Brian's Song is the 2001 remake of the 1971 television film Brian's Song, telling the story of Brian Piccolo (Sean Maher), a white running back who meets, clashes with and befriends fellow Chicago Bears running back Gale Sayers (Mekhi Phifer). The movie was adapted from Sayers' own words in his 1970 autobiography, I am Third. The television movie, produced by Columbia TriStar Television, was first broadcast in the US on The Wonderful World of Disney on ABC.

In the movie, Piccolo is a brash rookie with the Bears. Initially thinking Sayers is arrogant – when he is only quiet and a slight bit anti-social – they rub each other the wrong way from the moment they meet. The movie, taking place from 1965 to 1970, as the civil rights movement grows, places great emphasis on integration, bringing up the conflict of when Brian and Gale room together for their first football season.

Plot
Brian and Gale aren't friends in the beginning; in fact they are rivals. Brian, during their first season together with pro football's Chicago Bears, is always one-upped by Gale, never being in the spotlight. After the season, Brian pledges to outplay Gale and take his position on the team.

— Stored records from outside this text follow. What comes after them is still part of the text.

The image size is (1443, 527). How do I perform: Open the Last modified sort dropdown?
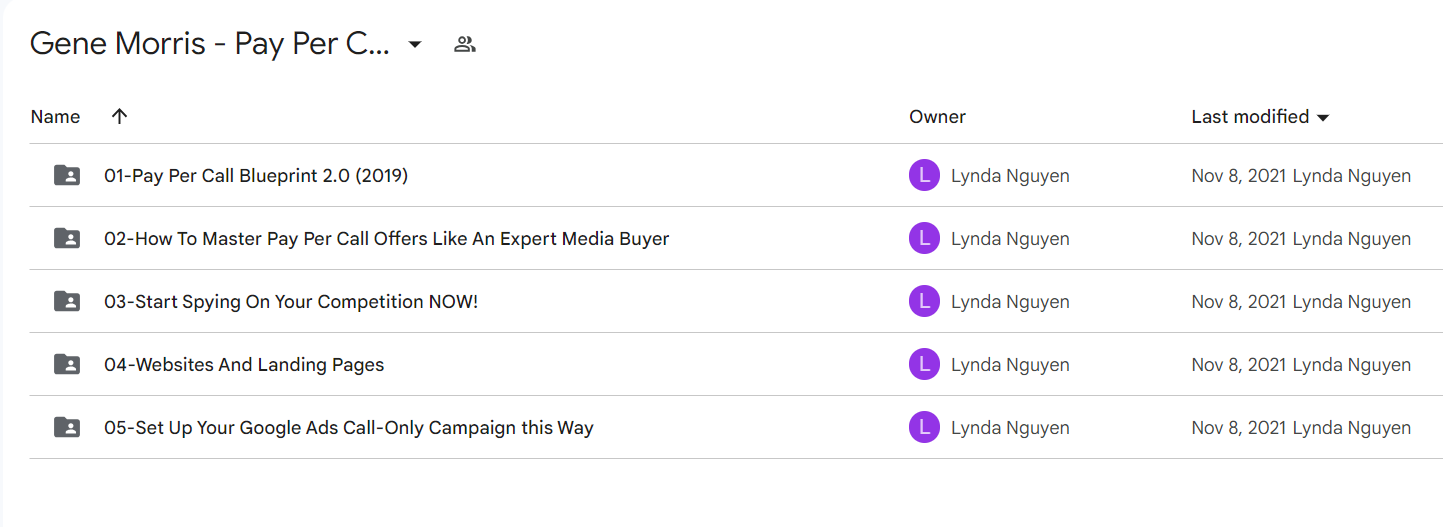click(x=1323, y=118)
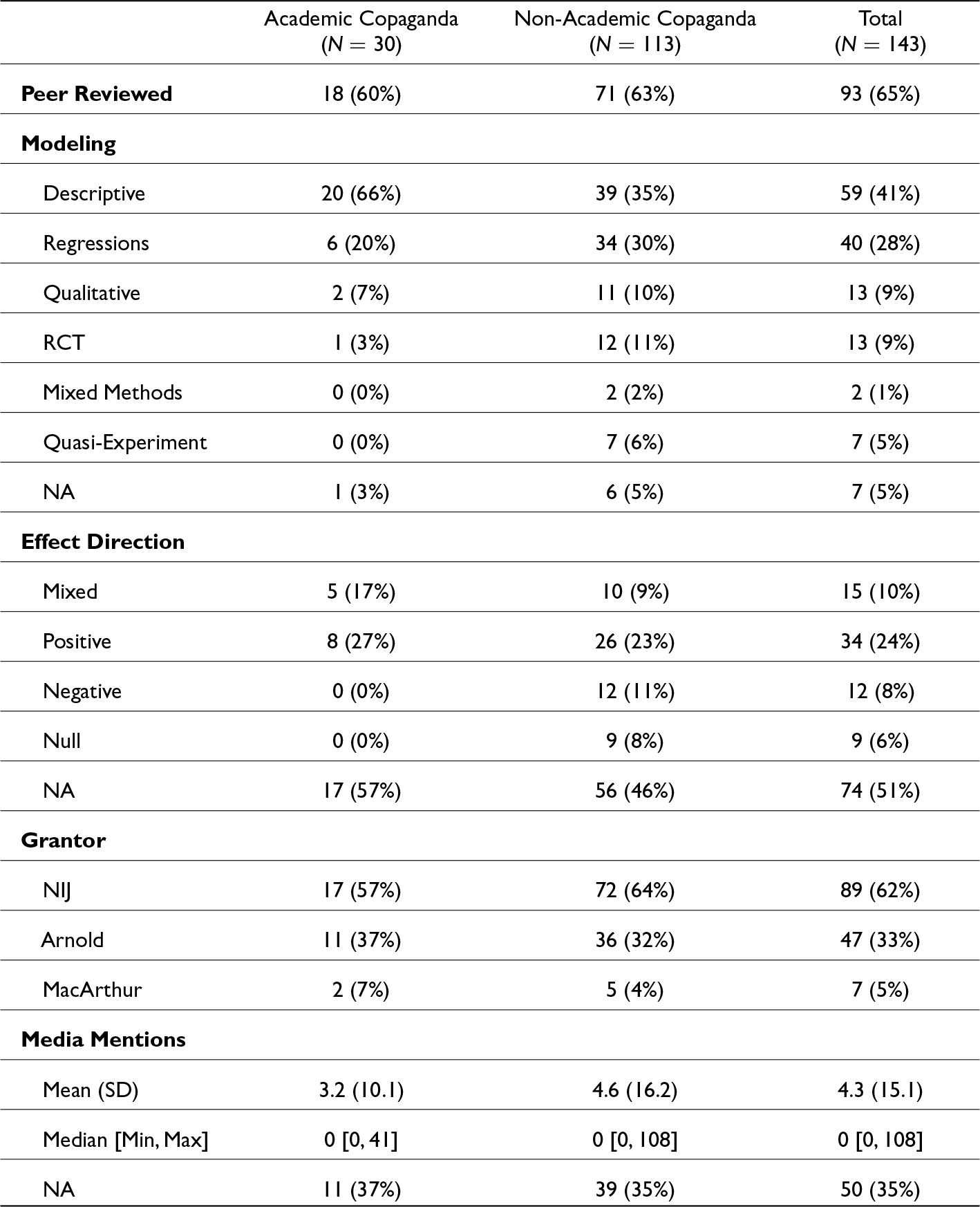
Task: Select the Peer Reviewed row label
Action: click(x=97, y=94)
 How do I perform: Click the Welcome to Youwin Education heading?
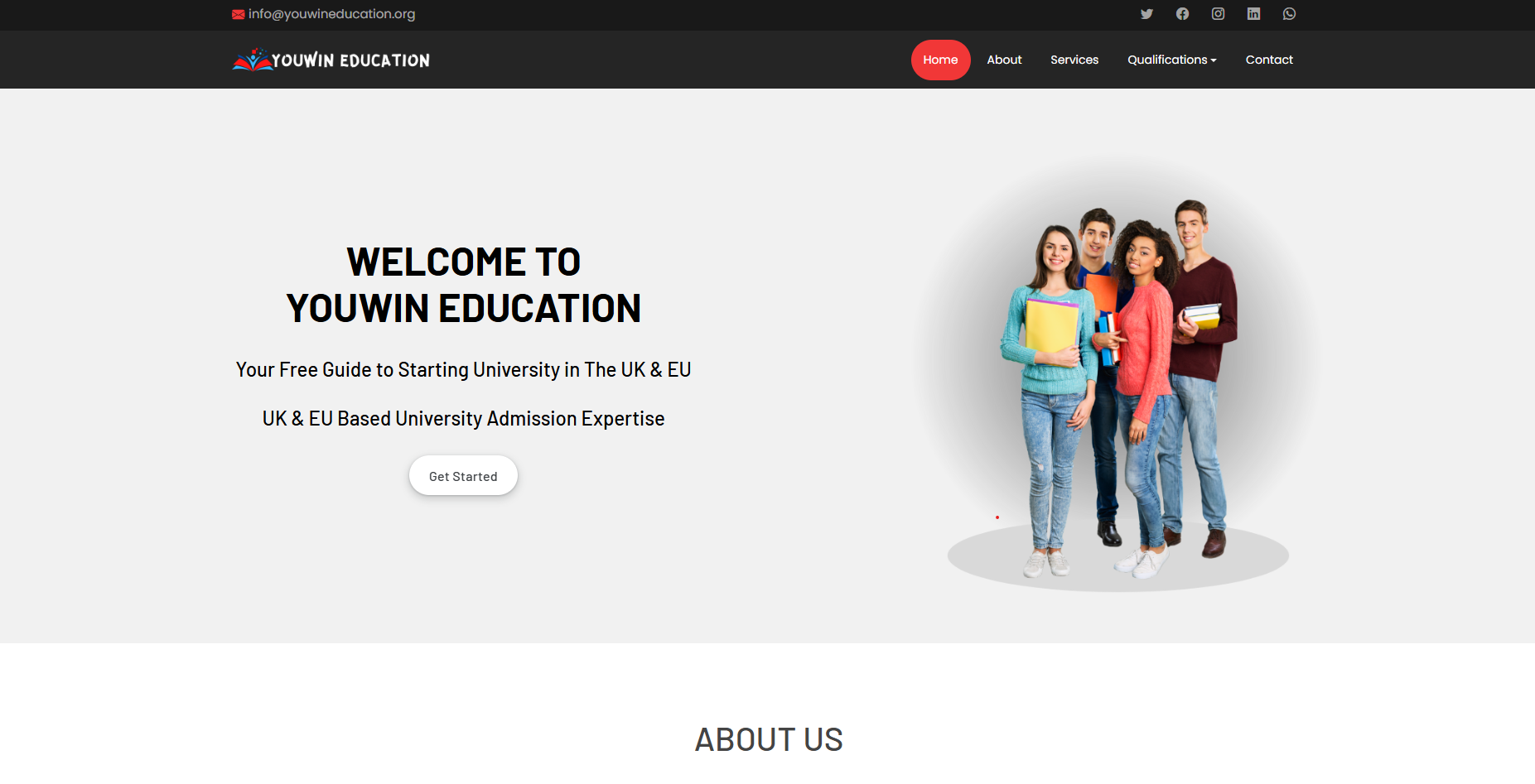[463, 286]
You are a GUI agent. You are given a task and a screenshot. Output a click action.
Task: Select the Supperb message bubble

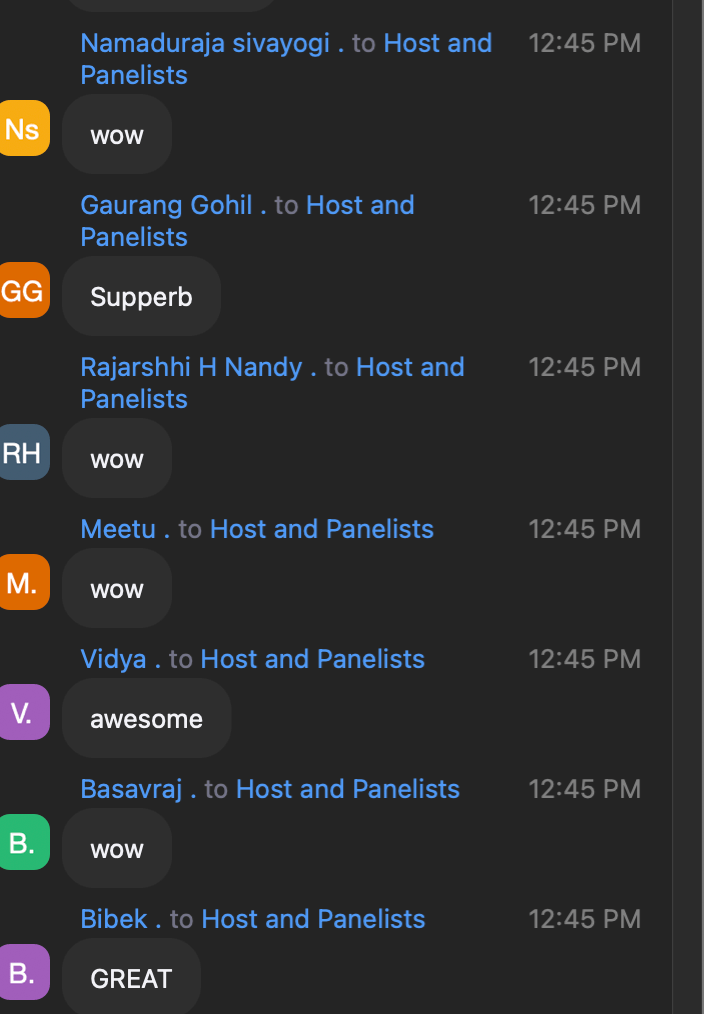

During their second season, Gale is still the Bears' starting running back. After he is injured during a game and loses hope of ever playing again, Brian personally takes charge of his rehabilitation, on the basis that if Gale gives up, and Brian rises to the top, he would have made it only on a chance and not by his own prowess. The two bond during this time, soon becoming good friends and roommates.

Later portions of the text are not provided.